═══ Listed entries ═══

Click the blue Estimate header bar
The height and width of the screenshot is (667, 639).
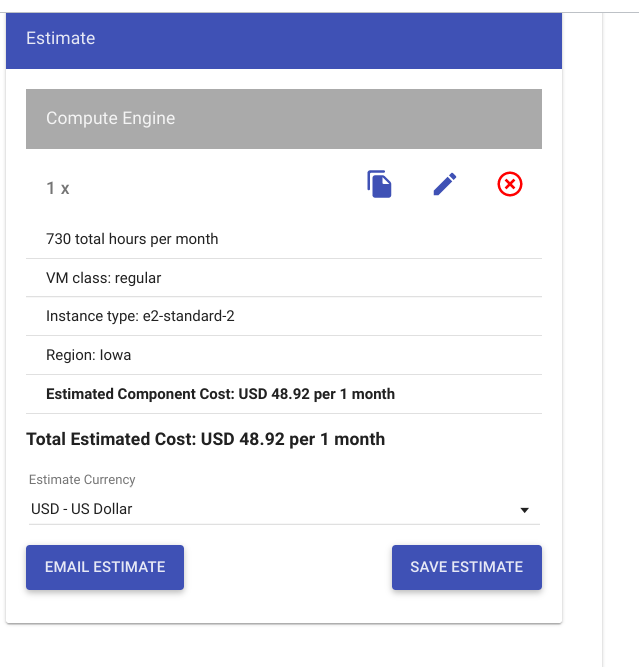284,39
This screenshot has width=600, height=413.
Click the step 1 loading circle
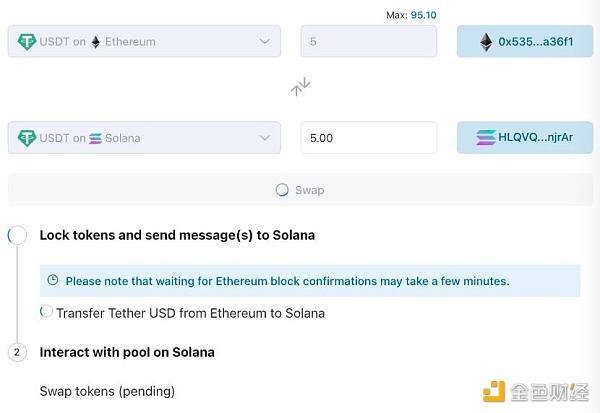coord(17,235)
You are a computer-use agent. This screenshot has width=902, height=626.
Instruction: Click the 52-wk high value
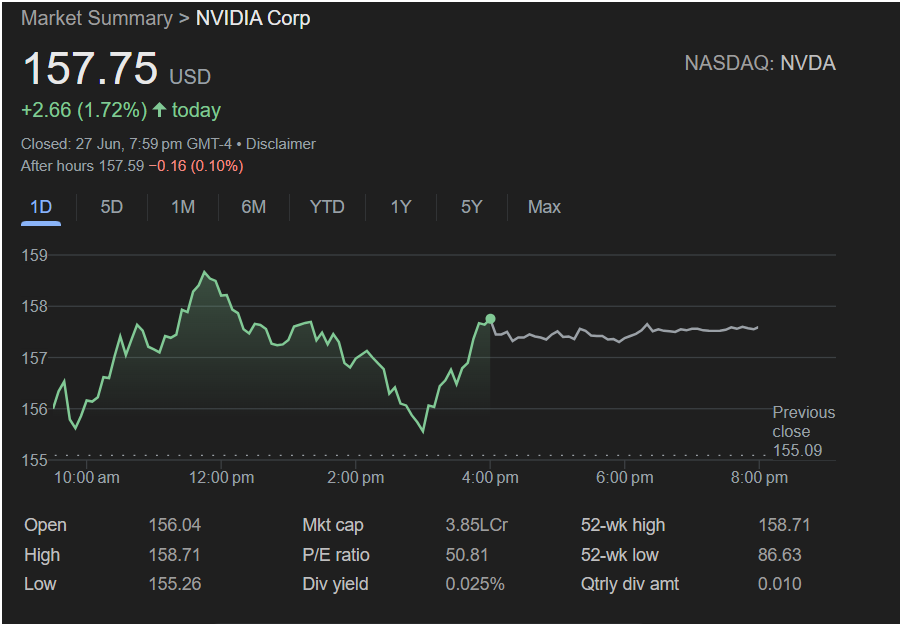click(x=783, y=525)
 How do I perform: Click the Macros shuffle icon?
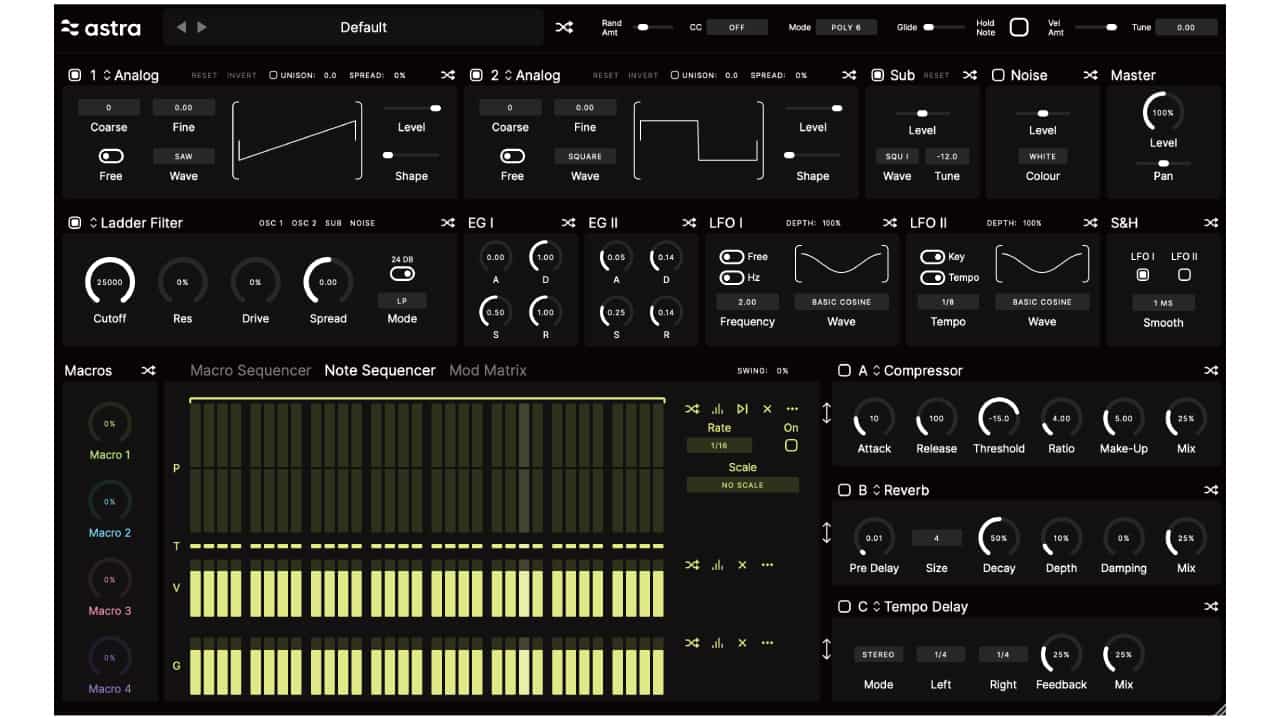tap(148, 371)
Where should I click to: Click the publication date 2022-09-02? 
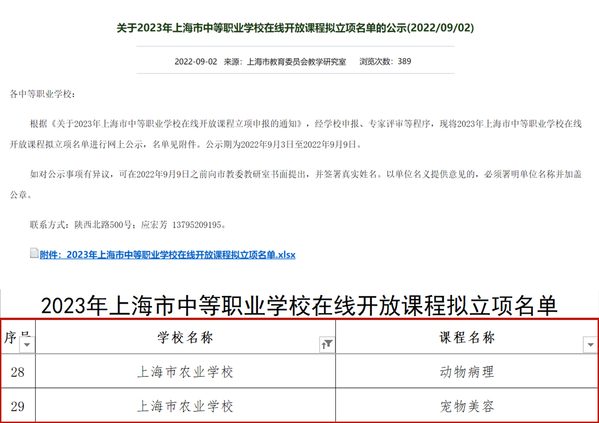(x=196, y=62)
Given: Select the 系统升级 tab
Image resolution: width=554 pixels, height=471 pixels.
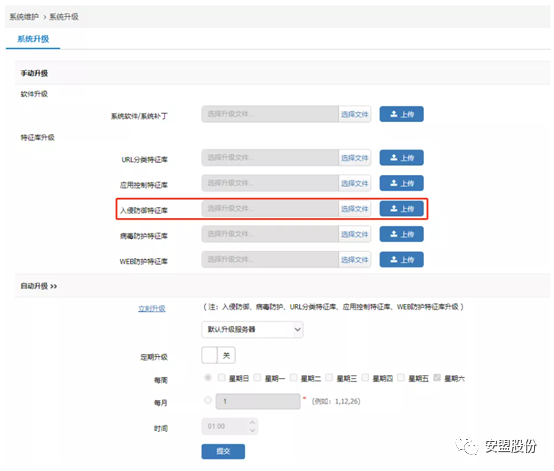Looking at the screenshot, I should (33, 39).
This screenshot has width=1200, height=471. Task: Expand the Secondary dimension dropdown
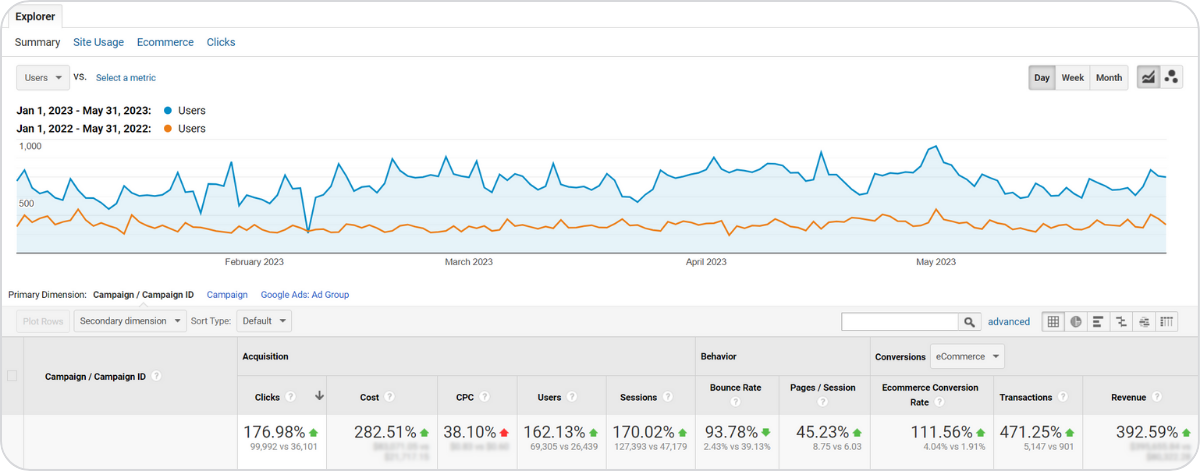coord(131,321)
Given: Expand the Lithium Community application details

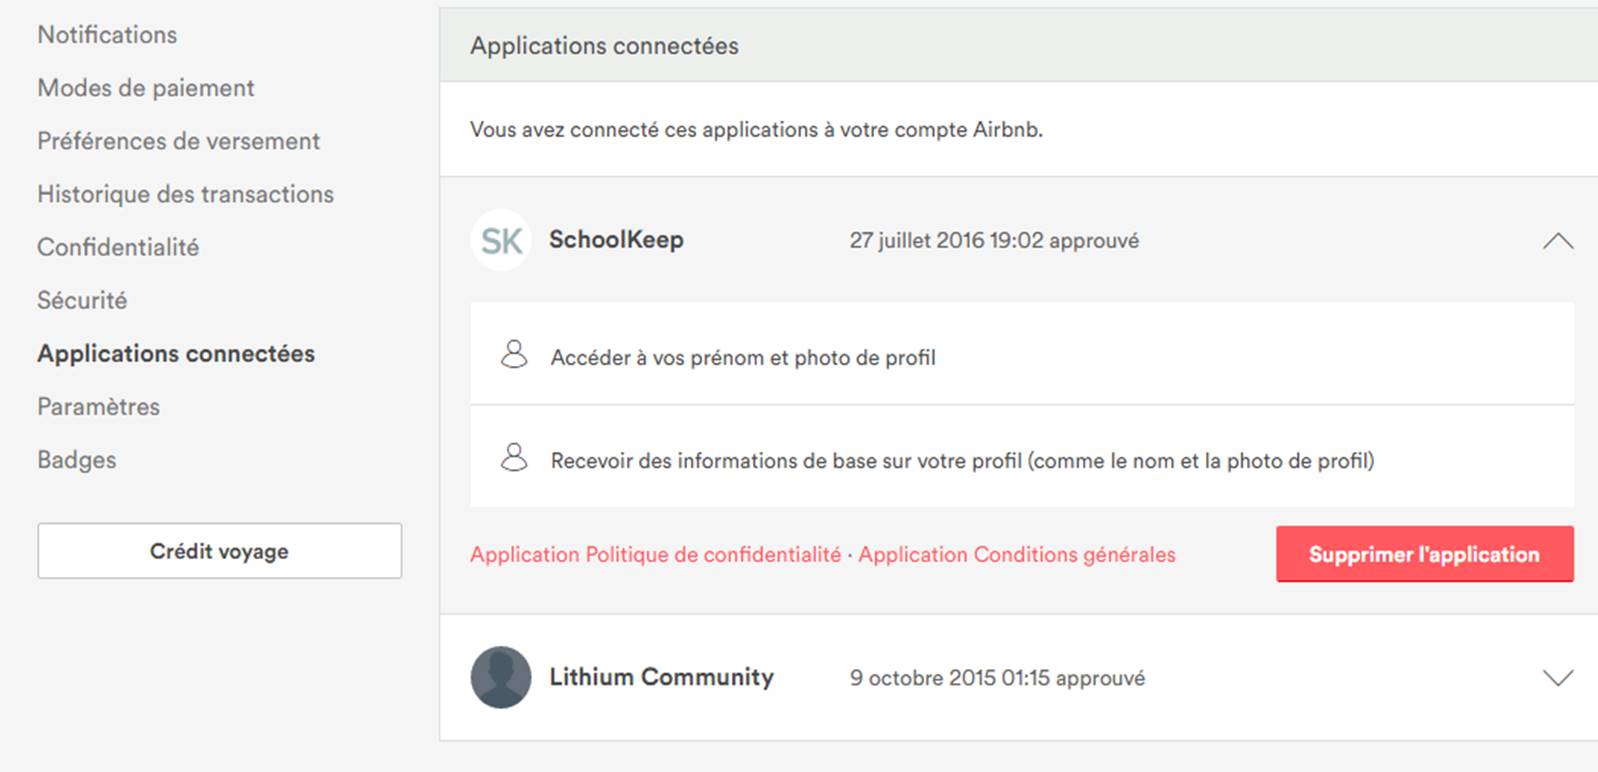Looking at the screenshot, I should (x=1557, y=678).
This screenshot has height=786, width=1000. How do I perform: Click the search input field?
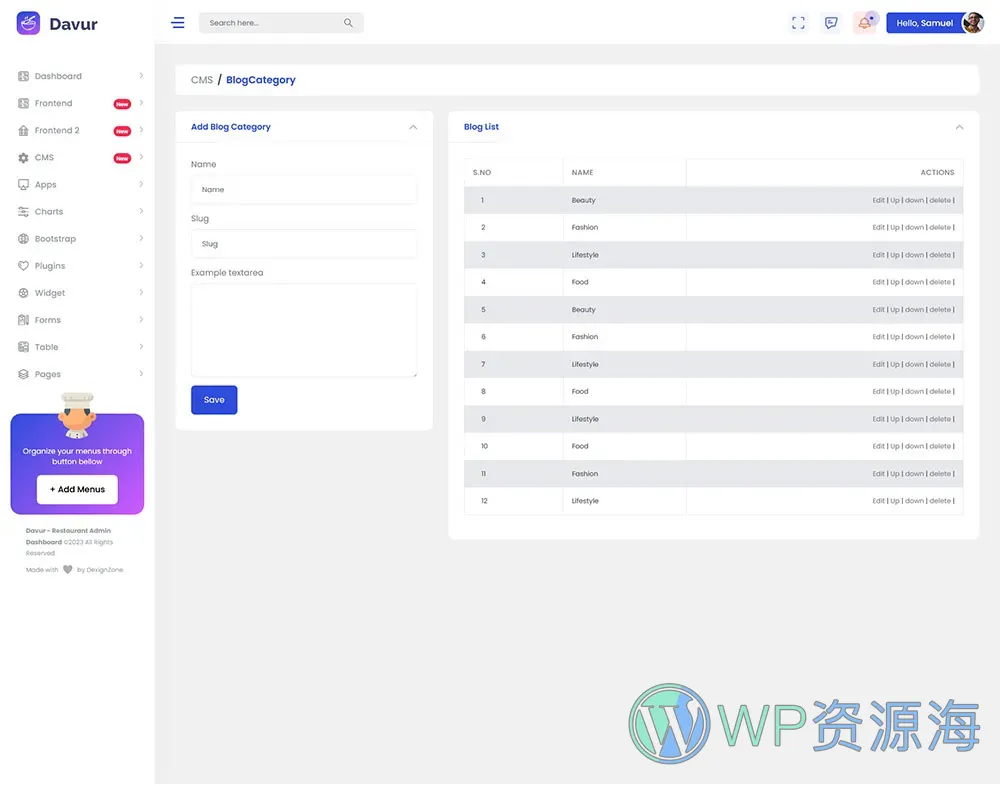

═══

◆ Exercise goal
Exact duplicates of all the entries are required, and no image may appear in them.

◆ Written solution
Click the blue Estimate header bar
The height and width of the screenshot is (667, 639).
284,39
This screenshot has width=600, height=413.
Click the step 1 loading circle
coord(17,235)
You are a computer-use agent. This screenshot has width=902, height=626.
Instruction: Click the 52-wk high value
click(x=783, y=525)
 How do I perform: Click the Macros shuffle icon?
tap(148, 371)
Where should I click to: Click the publication date 2022-09-02? 
(x=196, y=62)
Given: Select the 系统升级 tab
Image resolution: width=554 pixels, height=471 pixels.
Looking at the screenshot, I should (33, 39).
This screenshot has width=1200, height=471. Task: Expand the Secondary dimension dropdown
coord(131,321)
Given: Expand the Lithium Community application details

Looking at the screenshot, I should (x=1557, y=678).
This screenshot has height=786, width=1000. How do I perform: Click the search input field?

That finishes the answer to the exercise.